Capillary Action So Embarrassing

[Pangaea; 2007]

Styles: prog rock, math rock, metal
Others: Mr. Bungle, Mike Patton, Extra Life

A lot of erudite rockers sound like David Longstreth these days, and Capillary Action’s Jonathan Pfeffer is no exception. But that’s not a bad thing, because the world could do with many more tasteful virtuosos. Although far from The Dirty Projectors in delivery, Capillary Action’s second album, So Embarrassing, walks the line between good songwriting and good noise, and, even at its most raucous, it's more enjoyable than one would first imagine.

Highlights include “Elevator Fuck” and “Paperweights,” which are not coincidentally the thinnest texturally on the album.
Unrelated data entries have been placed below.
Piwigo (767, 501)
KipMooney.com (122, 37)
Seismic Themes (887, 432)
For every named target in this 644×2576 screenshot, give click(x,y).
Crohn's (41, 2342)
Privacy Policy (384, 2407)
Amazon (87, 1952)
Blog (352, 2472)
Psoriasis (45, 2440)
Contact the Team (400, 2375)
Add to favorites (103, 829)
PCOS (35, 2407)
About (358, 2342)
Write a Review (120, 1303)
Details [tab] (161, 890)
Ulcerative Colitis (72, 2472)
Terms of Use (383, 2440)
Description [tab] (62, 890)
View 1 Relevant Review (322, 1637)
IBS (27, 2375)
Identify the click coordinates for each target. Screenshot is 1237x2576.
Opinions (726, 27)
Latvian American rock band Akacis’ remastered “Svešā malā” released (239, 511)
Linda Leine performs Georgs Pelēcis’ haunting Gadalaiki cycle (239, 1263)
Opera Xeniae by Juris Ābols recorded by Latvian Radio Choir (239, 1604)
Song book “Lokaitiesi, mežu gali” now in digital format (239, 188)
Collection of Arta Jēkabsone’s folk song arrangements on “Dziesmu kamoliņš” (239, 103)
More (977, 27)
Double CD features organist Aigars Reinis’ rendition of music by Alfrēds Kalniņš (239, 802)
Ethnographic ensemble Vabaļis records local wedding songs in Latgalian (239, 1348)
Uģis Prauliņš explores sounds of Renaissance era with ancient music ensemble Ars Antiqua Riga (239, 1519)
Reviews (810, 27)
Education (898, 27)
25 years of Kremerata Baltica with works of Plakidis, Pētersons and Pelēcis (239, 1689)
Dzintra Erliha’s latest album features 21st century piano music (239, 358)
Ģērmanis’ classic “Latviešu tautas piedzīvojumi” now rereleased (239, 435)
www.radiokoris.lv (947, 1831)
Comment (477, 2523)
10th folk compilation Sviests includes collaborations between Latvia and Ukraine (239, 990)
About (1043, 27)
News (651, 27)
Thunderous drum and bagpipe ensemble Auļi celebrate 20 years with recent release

The former sounds like an unreleased Stereolab B-side for which Björk wrote string parts, while the latter’s Latin harmonies are carried by Pfeffer’s best vocal performance on the album. These two tracks are especially inspiring examples of how polyrhythm and dissonance can synthesize intense emotion and aren’t forced in their musical intelligence.

Like any band unafraid to flex their chops, however, Capillary Action occasionally forego song structure in favor of progressive rock’s biggest follies: those random swing or metal sections that do nothing to advance the composition. But these pieces, such as “Pocket Protection Is Essential,” are forgivable in comparison to the whole album. Between the beautiful songs and prog clichés come tracks like “Father of Mine,” which jumps between grandiose strings and empty space on a dime. “Father of Mine” may be the epitomical Capillary Action song, with congruence, dissonance, and an unforeseeable turn into the next track. That this approach has been tried again and again is admirably not a barrier for Pfeffer, whose focus on original album structure is visible only after repeated listens.

Pfeffer’s textural composing is as developed as it is scholarly, but this may or may not suit your tastes. And Capillary Action could benefit from a stronger sense of melody; the melodies on this album are often forgettable over the frequently ingenious backgrounds. While Pfeffer’s lyrics are engaging, they're sometimes inaccessible in delivery. Despite this, So Embarrassing is an interesting personal take on prog rock’s roots, and therefore quite a step in the right direction.

[Full disclosure: Jonathan Pfeffer is a former TMT contributor.]